It’s always helpful to have the perspective of the regulators and to understand what they are trying to accomplish. I think oftentimes we find ourselves operating in stereotypes – if you’re in the public sector you have stereotypes of what you think people in the private sector are like, and vice versa. The experience of being on both sides of that line helped me to appreciate that there’s actually a lot of common ground and a real opportunity for people to reach resolutions that are mutually acceptable, but also to work together in a very collaborative way.

The other thing that was helpful was the experience of managing a large organization with many competing interests and, of course, one filled with lawyers. Being able to figure out how I could be most effective in that environment was extremely helpful when I became the general counsel of PepsiCo.
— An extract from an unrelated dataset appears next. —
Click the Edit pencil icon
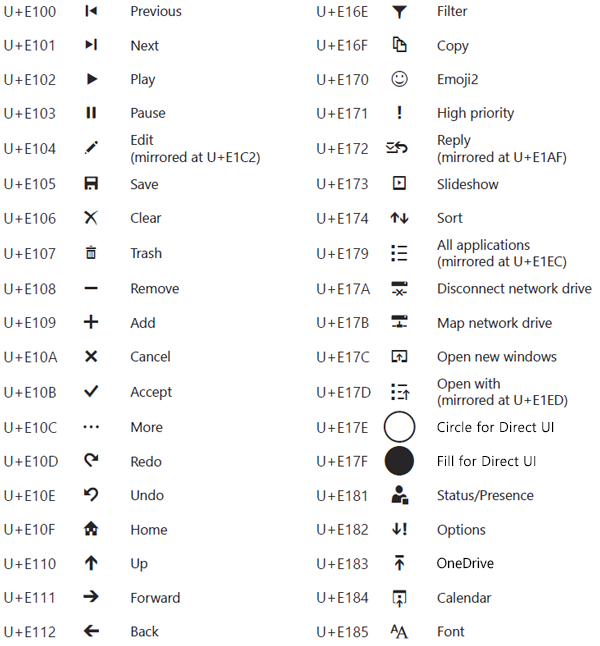Image resolution: width=600 pixels, height=646 pixels. pyautogui.click(x=91, y=148)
And it’s extremely helpful to me now.

The learning curve at PepsiCo was steep, because I had never been in-house before. I had never been a business partner before. That made it critical that I immediately learned the business as best I could – and that’s exactly what I did. I got very granular, talking to business leaders and business colleagues throughout the company.

You are forging the law, you are on the cutting edge of creating a legal framework for the gig economy.

There’s no substitute for really learning the business, because your value as a lawyer to your business colleagues is enhanced when you really understand the problems they’re dealing with from their point of view. I think it helps you to come up with more creative solutions, and it helps you to give them advice that is actionable and useful.

That’s exactly what I’m doing at Uber – spending a lot of time with my team, the business teams, and spending a lot of time in the field, in markets like Latin America, which is currently our fastest growing market.

The greatest thing about Uber is that this is a company that is like no other. It offers a job or an economic opportunity to more people around the world than any other company on the planet. That is an amazing reach. This business model is so robust, it is so widespread, it has its reach in so many corners of the world, that you become very aware of the public trust that you have – because so many people rely on your platform to either move themselves or their loved ones from A to B and so many people rely on this platform for economic opportunity. So many cities are increasingly relying on the data we have on our platform to help them make better planning decisions so they can become more sustainable places for their citizens to live and work. To be a part of that, to be an engine for that, and to be able to advise on the development of that is extraordinarily exciting.

The other thing that’s really extraordinary about this place if you’re a lawyer, is that you work on issues which, if they get themselves into the court system, almost inevitably become issues of first impression. It means you are forging the law, you are on the cutting edge of creating a legal framework for the gig economy – and for a lawyer, that is an incredibly exciting environment to work in.

One of the things that being at a company like Uber forces you to do is to look at the existing paradigm, the existing legal framework, and then think very creatively and innovatively about ways in which you can address the basic values that that framework is trying to protect and do it in a way that actually fits the reality of how people live and work.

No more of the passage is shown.